Forgive me if this a stupid question, but I searched everywhere and couldn't find an answer due to the wording of the question.

Is there a way to have a "Not a number" value in an if statement in Python?

Say for example you have a menu like this:

For free examples - Press 1
For worse free examples - Press 2

And I wanted to write an if statement, or elif statement, that says something along the lines of:

elif menu_Choice != #:
    print("This menu only accepts numerical input. Please try again.\n")
    menu_Choice = input("\n")

Can I do so? If so, how?

Answer 1

feeding of the other answer

choices = {
  "1": free_samples_list,
  "2" : other_list,
}
choice = input(...)
while choice not in choices:
     print ("Invalid choice:")
     choice = input(...)

this allows you to encapulate both data validation and selection

Answer 2

Why not say something like:

if menu_choice == "1":
    do this
elif menu_choice == "2":
    do this
else:
    print("Invalid input...!")

You could also do:

menu_choice = ""

while menu_choice not in ["1", "2"]: # not ideal with lots of choices
    print("This menu only accepts numerical input. Please try again.\n")
    menu_Choice = input("\n")

Then go to your if statments

EDIT:

with regards to your comment, you could do:

# you could make range as big as you like..
choices = [str(i) for i in range(1, 11)] #['1', '2', '3', '4', '5', '6', '7', '8', '9', '10']
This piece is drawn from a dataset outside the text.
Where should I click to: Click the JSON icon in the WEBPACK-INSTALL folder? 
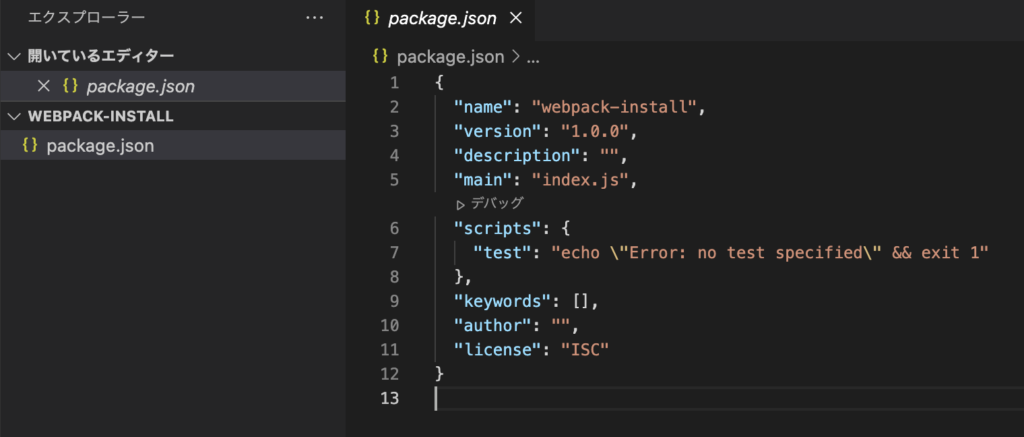point(30,145)
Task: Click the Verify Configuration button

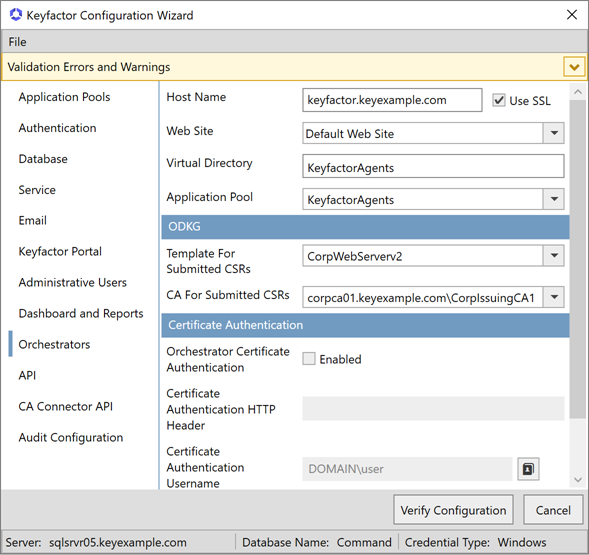Action: [x=453, y=510]
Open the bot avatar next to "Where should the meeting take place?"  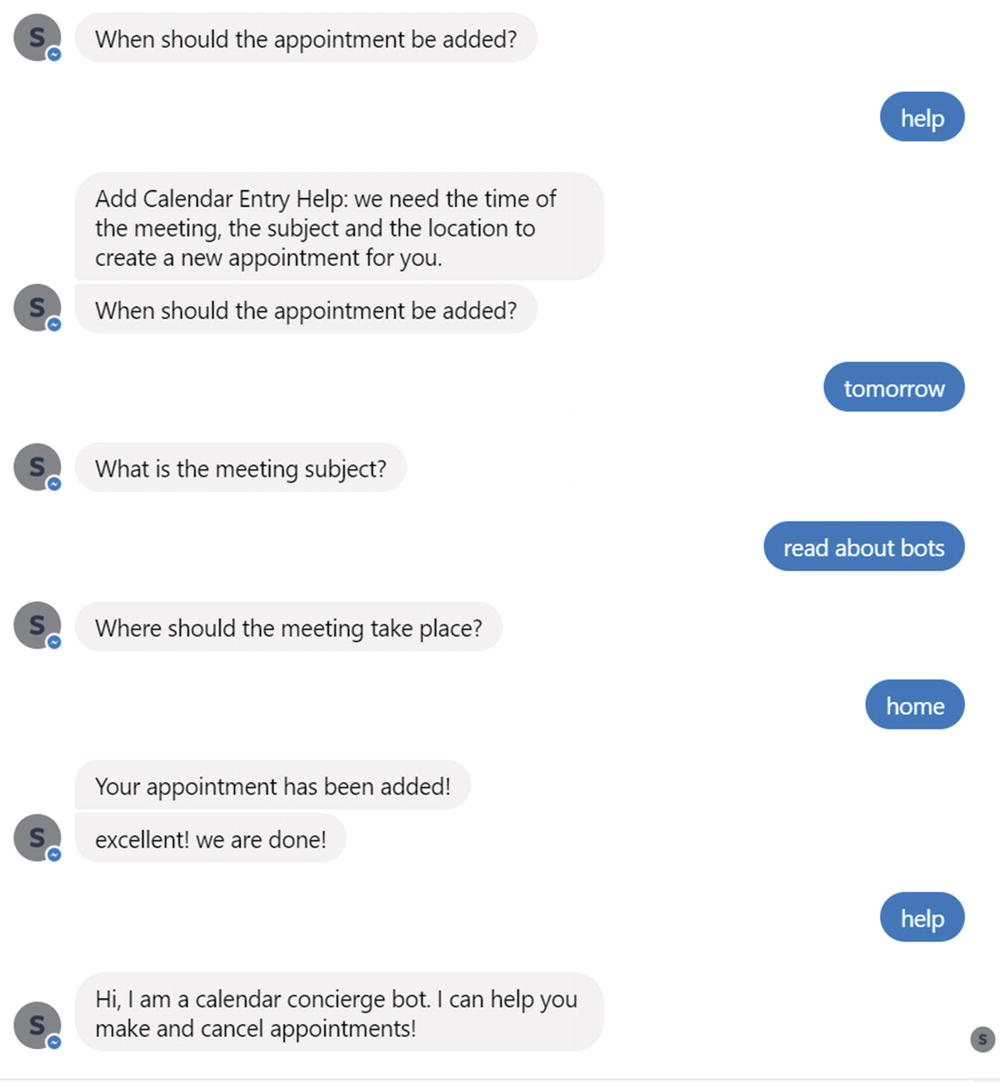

while menu_choice not in choices:
    print("That input wasn't valid. Please try again.\n")
    menu_Choice = input("\n")

I made the list choices with a list comprehension

Answer 3

There is the .isdigit() string method.

elif not menu_Choice.isdigit():
    print("This menu only accepts numerical input. Please try again.\n")
    menu_Choice = input("\n")

Keep in mind this doesn't check if it's in the right range, just if it's numeric. But by the time you've gotten this far, maybe you could just use else?